Extracted material:
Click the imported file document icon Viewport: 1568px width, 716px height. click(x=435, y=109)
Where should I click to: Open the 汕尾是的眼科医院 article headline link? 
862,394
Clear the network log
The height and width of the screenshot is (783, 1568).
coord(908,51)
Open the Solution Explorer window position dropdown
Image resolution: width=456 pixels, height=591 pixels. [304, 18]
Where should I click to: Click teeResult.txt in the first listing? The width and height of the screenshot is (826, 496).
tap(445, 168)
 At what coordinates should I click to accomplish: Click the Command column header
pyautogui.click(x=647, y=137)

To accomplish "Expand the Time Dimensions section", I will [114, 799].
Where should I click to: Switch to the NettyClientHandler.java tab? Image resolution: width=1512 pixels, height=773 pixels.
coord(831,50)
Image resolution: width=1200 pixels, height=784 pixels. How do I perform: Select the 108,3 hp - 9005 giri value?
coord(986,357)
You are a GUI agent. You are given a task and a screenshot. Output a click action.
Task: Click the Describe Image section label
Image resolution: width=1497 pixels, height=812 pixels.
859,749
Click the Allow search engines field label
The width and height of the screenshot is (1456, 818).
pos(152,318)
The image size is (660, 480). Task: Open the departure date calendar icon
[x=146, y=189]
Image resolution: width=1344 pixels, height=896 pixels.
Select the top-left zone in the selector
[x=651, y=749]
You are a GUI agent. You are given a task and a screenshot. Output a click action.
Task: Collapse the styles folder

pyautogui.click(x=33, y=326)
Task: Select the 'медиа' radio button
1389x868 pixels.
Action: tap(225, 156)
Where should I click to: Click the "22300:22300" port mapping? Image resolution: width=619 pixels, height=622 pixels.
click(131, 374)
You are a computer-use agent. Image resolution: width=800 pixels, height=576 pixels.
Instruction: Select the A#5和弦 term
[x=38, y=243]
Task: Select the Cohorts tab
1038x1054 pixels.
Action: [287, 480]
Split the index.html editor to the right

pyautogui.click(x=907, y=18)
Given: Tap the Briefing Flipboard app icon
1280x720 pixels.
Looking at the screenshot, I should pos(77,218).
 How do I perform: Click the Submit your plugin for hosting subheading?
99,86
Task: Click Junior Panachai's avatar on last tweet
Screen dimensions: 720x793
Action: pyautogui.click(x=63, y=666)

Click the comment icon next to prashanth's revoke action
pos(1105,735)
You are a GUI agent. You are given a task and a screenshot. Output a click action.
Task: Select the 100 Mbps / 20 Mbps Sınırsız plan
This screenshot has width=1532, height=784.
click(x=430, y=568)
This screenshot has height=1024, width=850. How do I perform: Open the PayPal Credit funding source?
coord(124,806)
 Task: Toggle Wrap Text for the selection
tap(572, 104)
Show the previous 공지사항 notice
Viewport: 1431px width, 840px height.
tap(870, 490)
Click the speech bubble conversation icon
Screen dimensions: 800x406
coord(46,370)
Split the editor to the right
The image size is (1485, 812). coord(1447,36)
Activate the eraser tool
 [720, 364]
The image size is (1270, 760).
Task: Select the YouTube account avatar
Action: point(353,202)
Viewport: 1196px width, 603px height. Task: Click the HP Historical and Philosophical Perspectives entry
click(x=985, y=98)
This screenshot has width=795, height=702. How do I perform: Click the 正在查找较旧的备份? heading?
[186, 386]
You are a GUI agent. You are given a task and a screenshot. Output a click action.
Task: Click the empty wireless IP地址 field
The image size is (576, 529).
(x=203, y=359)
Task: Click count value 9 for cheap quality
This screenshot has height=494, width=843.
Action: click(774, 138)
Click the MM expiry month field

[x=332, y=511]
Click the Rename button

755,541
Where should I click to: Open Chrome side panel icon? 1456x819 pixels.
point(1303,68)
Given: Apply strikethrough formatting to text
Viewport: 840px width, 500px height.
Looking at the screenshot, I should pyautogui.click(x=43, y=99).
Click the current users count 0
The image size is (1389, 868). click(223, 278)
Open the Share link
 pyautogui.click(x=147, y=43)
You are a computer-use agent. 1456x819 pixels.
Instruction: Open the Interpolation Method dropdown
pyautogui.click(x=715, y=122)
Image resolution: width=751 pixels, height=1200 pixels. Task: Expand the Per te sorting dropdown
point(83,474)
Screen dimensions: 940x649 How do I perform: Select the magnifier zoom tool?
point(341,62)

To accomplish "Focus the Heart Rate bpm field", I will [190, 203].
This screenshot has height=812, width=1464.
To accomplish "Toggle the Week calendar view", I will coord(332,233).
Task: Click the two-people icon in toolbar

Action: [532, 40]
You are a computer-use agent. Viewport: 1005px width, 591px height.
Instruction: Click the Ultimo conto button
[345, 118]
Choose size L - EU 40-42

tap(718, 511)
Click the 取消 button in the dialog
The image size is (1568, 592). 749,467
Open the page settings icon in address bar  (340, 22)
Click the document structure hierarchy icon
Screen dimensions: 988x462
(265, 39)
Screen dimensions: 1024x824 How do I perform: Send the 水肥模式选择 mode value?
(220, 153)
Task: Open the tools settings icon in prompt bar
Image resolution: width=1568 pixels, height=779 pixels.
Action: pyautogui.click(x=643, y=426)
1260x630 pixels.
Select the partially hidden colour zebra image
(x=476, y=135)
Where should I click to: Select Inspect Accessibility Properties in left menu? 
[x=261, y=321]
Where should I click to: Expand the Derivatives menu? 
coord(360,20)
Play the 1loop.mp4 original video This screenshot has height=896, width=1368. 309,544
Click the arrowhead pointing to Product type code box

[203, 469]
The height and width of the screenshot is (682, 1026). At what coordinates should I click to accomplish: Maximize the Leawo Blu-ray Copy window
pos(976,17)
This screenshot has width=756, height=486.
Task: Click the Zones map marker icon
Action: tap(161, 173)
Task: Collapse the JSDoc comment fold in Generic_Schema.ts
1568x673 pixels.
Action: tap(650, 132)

Short problem:
Copy out the records word for word, beginning with the line containing "Screen dimensions: 1024x824" and continuing through the end of the records.

Result:
Screen dimensions: 1024x824 How do I perform: Send the 水肥模式选择 mode value?
(220, 153)
Task: Open the tools settings icon in prompt bar
Image resolution: width=1568 pixels, height=779 pixels.
Action: pyautogui.click(x=643, y=426)
1260x630 pixels.
Select the partially hidden colour zebra image
(x=476, y=135)
Where should I click to: Select Inspect Accessibility Properties in left menu? 
[x=261, y=321]
Where should I click to: Expand the Derivatives menu? 
coord(360,20)
Play the 1loop.mp4 original video This screenshot has height=896, width=1368. 309,544
Click the arrowhead pointing to Product type code box

[203, 469]
The height and width of the screenshot is (682, 1026). At what coordinates should I click to accomplish: Maximize the Leawo Blu-ray Copy window
pos(976,17)
This screenshot has width=756, height=486.
Task: Click the Zones map marker icon
Action: tap(161, 173)
Task: Collapse the JSDoc comment fold in Generic_Schema.ts
1568x673 pixels.
Action: tap(650, 132)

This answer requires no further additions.